Recorded information:
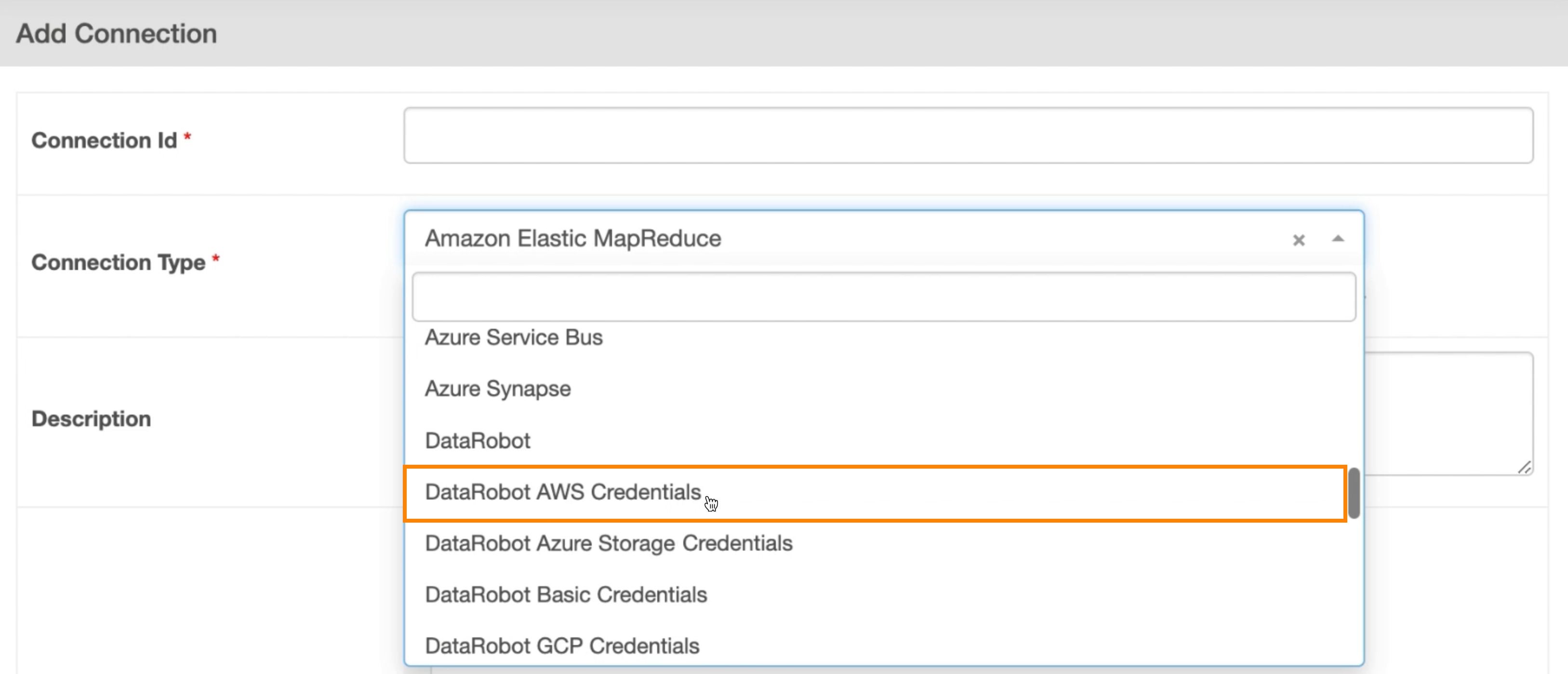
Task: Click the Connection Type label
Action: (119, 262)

--

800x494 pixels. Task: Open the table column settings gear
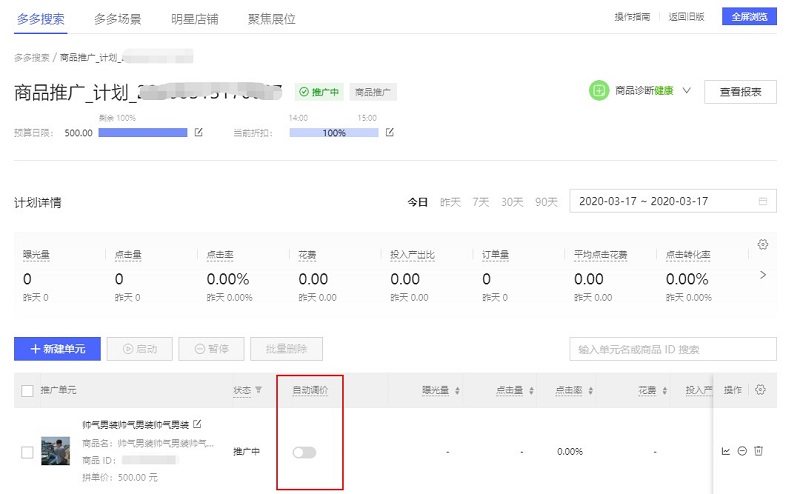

---

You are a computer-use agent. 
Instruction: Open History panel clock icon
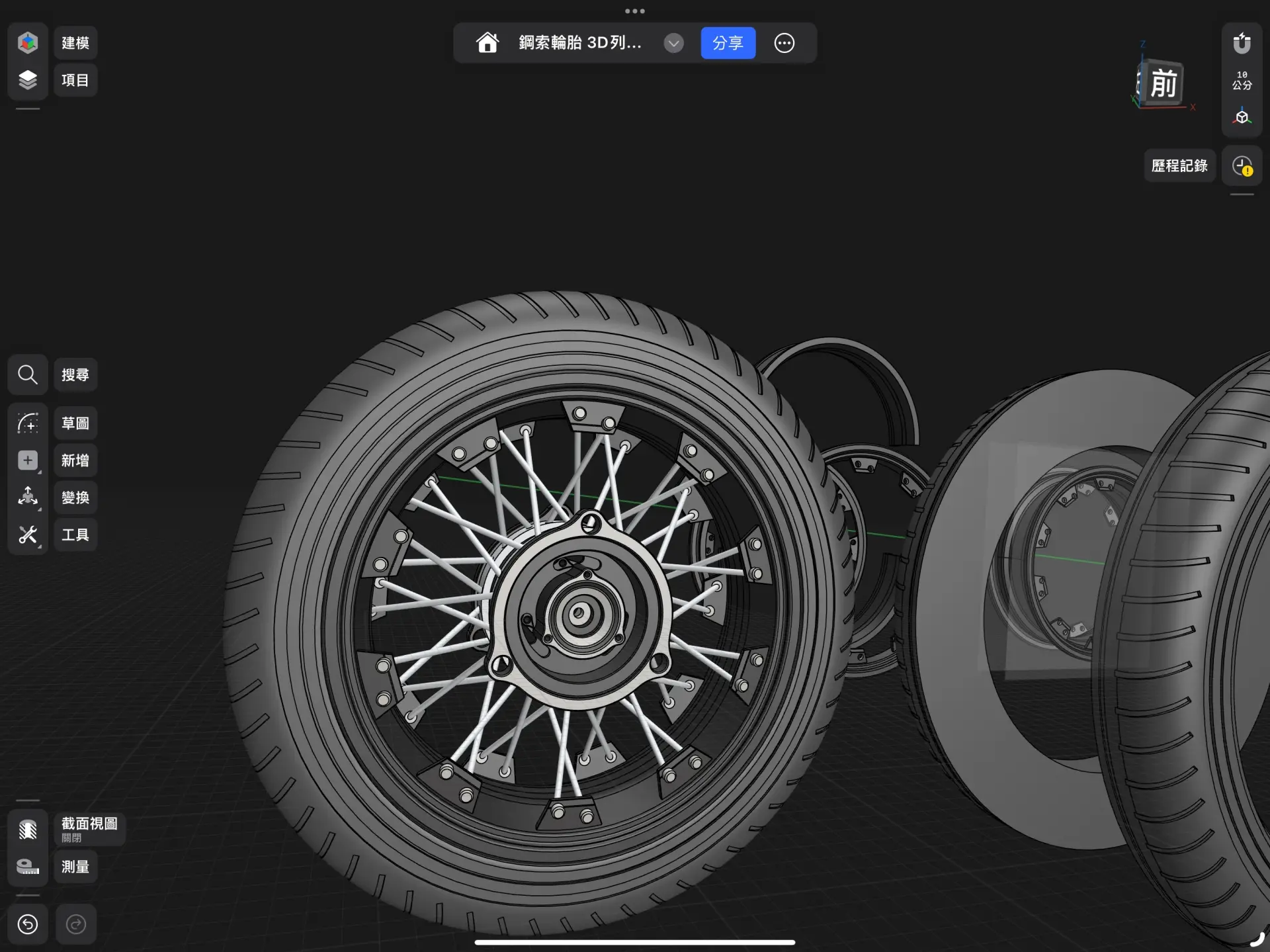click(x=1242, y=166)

What the task asks: Extract the lines from the one containing "You are a computer-use agent." through the one containing "click(x=1242, y=166)", both included, copying each without any change. Omit the pictures from your answer.

Solution for this task:
You are a computer-use agent. 
Instruction: Open History panel clock icon
click(x=1242, y=166)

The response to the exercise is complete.